• _Given text_

--------------------------------------------------

One-line takeaway: Nike’s decline is concentrated in footwear, DTC, and China — a product-and-strategy problem, not a pricing one — and the exact categories where On, Hoka and Adidas are simultaneously posting double-digit growth.
Note: fiscal-year-ends differ (NIKE May, DECK Mar, On/Adidas Dec) and Nike segment figures are NIKE Brand only in reported USD; competitor totals are whole-company.
Conclusion — what Nike must do to stop losing
The data points to a clear diagnosis: the decline is concentrated in footwear (−12.1%), Nike Direct (−12.9%) and Greater China (−12.7%) — a product, channel and China problem, not a pricing one — happening in the exact categories where On (+30%), Hoka (+16%) and Adidas (+5%) are growing. The fix has to attack those same three fronts.
1. Win back product & innovation (fixes footwear −12.1%)
- Re-establish a performance-running franchise. On and Hoka took share with a clear technology story (CloudTec, max-cushion). Nike needs a flagship cushioning/running platform marketed as hard as Vaporfly was — not another retro drop.
- Cut the retro oversupply. Deliberately ration Air Force 1 / Dunk to rebuild scarcity and pricing power; stop letting franchise volume mask the innovation gap.
- Rebalance the pipeline toward newness (higher % of revenue from products <2 years old) with faster design-to-shelf cycles.
2. Rebuild wholesale without abandoning DTC (fixes Nike Direct −12.9%)
- Re-enter lost doors (Foot Locker, Amazon, DSW, specialty run) to reclaim shelf space and reach — the vacuum challengers filled.
- Reposition DTC as premium/full-price, not the whole engine — use it for launches, membership and data, not volume clearance.
- Clean inventory to stop margin-destroying promotions that trained shoppers to wait for discounts.
3. Reset Greater China (fixes China −12.7%)
- Localize product and marketing (China-specific design, local athletes/creators) rather than exporting the US line.
- Rebuild credibility with local competitors (Anta, Li-Ning) taking share; lean on running and basketball where Nike still has authority.
4. Protect the moat & the P&L
- Defend lifestyle against Adidas’s terrace wave (Samba/Gazelle) with Nike’s own low-profile silhouettes and culture partnerships.

--------------------------------------------------

• _About this exercise_
Please explain, in one to three sentences, why the Nike turnaround text recommends rationing Air Force 1 and Dunk. The items are not needed here.

--------------------------------------------------

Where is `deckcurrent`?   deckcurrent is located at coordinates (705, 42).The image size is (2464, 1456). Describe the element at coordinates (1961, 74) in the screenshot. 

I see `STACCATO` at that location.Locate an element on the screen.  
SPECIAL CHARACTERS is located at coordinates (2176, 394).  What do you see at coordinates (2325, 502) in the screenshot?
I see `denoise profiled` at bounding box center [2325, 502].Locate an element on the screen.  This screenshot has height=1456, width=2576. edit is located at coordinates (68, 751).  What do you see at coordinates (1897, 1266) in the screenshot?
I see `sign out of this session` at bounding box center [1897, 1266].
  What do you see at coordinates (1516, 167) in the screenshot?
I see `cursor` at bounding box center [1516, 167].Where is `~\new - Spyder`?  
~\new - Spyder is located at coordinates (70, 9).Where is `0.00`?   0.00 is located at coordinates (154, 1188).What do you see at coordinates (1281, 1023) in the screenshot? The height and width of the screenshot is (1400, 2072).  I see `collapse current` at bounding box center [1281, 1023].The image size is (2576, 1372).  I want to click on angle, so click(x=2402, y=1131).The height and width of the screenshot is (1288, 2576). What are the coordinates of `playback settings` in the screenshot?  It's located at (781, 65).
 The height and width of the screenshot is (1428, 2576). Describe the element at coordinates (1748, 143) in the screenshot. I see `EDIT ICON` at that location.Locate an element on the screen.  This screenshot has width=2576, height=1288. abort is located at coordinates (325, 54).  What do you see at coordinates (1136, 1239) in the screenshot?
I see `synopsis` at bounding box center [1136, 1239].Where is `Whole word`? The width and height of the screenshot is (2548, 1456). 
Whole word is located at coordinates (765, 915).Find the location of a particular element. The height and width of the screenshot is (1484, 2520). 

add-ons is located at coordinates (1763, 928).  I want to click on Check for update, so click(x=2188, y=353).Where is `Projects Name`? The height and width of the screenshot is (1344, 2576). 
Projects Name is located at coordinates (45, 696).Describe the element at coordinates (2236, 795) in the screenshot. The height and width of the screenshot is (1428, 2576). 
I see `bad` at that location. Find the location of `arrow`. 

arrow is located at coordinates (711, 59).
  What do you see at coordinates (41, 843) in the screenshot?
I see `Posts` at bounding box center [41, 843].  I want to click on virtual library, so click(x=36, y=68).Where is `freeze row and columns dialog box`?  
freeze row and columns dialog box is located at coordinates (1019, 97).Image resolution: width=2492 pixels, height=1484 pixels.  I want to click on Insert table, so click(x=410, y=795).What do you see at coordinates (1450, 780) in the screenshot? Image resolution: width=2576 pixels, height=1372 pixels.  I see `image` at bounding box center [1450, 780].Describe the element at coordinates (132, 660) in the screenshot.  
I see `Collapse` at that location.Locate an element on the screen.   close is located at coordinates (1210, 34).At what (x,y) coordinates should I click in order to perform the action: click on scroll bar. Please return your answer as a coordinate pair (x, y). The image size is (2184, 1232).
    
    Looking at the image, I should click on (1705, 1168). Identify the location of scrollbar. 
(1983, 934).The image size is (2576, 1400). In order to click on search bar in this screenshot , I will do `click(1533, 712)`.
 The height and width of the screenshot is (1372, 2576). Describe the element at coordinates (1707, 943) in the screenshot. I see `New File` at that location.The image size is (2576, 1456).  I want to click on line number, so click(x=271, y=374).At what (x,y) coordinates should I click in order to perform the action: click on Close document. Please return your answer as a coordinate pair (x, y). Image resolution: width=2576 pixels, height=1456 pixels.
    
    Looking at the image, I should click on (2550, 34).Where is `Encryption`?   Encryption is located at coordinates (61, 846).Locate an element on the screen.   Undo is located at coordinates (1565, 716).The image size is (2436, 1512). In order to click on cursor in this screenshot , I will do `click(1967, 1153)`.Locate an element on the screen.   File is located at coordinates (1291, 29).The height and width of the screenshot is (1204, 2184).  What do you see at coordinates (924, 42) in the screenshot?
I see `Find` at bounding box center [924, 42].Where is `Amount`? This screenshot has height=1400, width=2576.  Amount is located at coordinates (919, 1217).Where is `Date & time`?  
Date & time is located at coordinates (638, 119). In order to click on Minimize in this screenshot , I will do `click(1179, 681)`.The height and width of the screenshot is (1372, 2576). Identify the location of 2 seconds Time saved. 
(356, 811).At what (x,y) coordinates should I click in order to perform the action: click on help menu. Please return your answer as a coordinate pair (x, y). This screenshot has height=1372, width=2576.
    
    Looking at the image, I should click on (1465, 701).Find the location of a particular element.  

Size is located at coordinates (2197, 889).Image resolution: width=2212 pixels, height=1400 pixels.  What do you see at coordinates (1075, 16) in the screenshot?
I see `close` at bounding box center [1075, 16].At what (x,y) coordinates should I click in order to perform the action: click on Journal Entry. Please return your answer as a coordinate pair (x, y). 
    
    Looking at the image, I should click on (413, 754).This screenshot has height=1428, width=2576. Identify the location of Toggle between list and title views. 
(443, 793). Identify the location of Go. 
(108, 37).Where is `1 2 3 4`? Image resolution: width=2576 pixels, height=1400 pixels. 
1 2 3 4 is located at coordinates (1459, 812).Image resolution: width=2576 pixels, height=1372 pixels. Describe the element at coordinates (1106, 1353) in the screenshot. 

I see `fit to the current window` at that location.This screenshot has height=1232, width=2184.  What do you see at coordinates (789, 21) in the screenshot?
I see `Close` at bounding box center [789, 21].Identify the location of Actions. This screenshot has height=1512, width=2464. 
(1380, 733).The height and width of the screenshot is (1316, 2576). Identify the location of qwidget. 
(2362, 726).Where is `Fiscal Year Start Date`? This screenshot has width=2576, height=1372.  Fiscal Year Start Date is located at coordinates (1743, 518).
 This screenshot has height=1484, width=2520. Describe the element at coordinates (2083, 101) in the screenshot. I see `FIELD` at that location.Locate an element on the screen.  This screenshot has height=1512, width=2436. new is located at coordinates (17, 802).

--------------------------------------------------

• _Solution below_
Rationing Air Force 1 and Dunk is meant to cut the retro oversupply and rebuild scarcity and pricing power. It would also stop franchise volume from masking Nike's innovation gap.